= Beginning of Section =

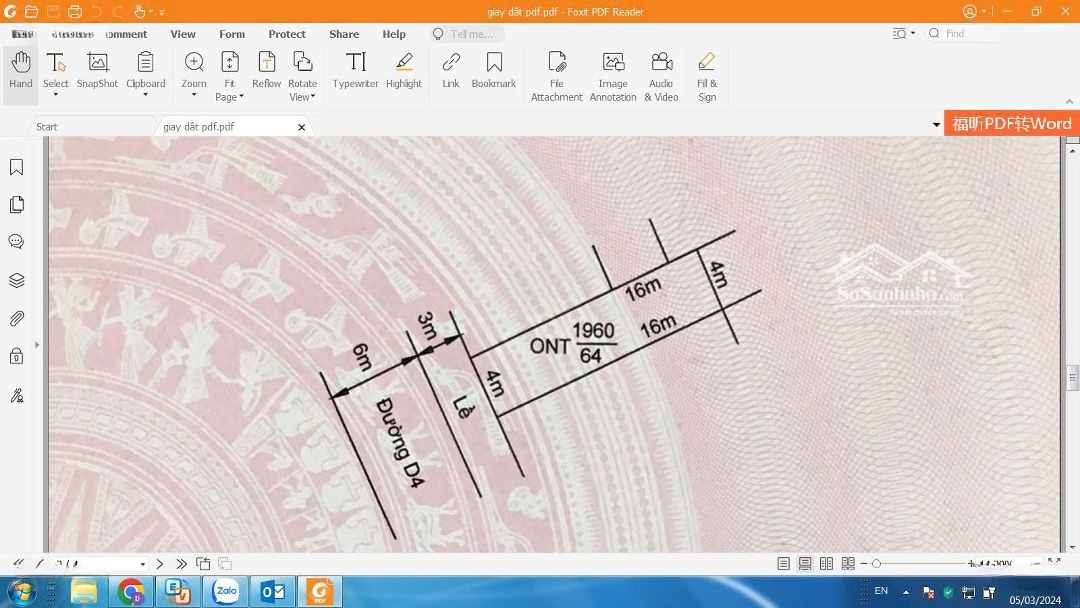The height and width of the screenshot is (608, 1080).
Task: Expand the Zoom dropdown in the ribbon
Action: coord(194,96)
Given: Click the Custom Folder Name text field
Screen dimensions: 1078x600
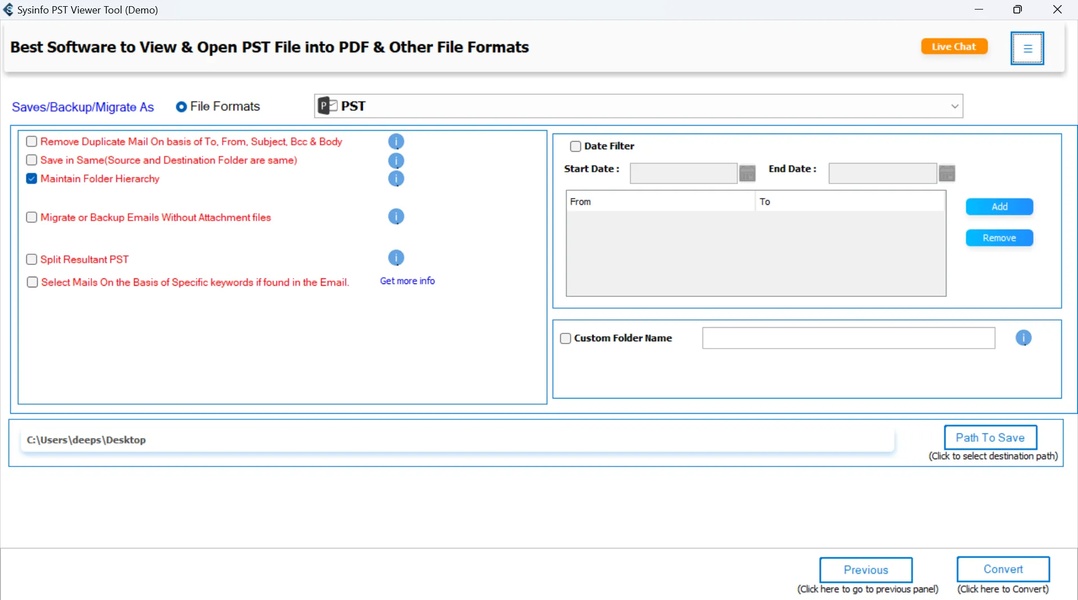Looking at the screenshot, I should [848, 338].
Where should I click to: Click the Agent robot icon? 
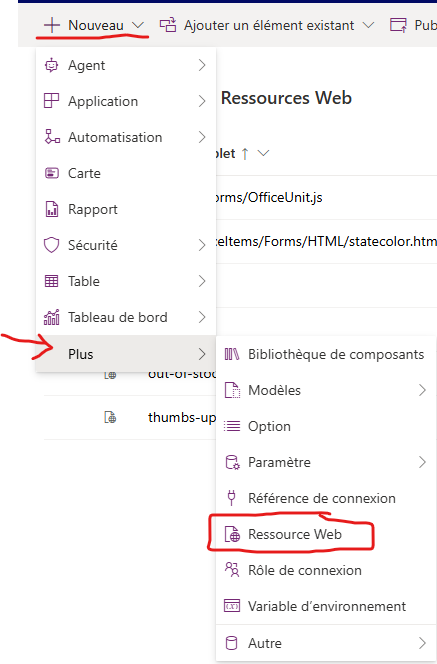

= End of Section =

Leave out every picture, and repeat word for word only the lines from the one holding "Given: Click the" through the end of the entries above, both ends included.

Given: Click the Custom Folder Name text field
Screen dimensions: 1078x600
Looking at the screenshot, I should [848, 338].
Where should I click to: Click the Agent robot icon? 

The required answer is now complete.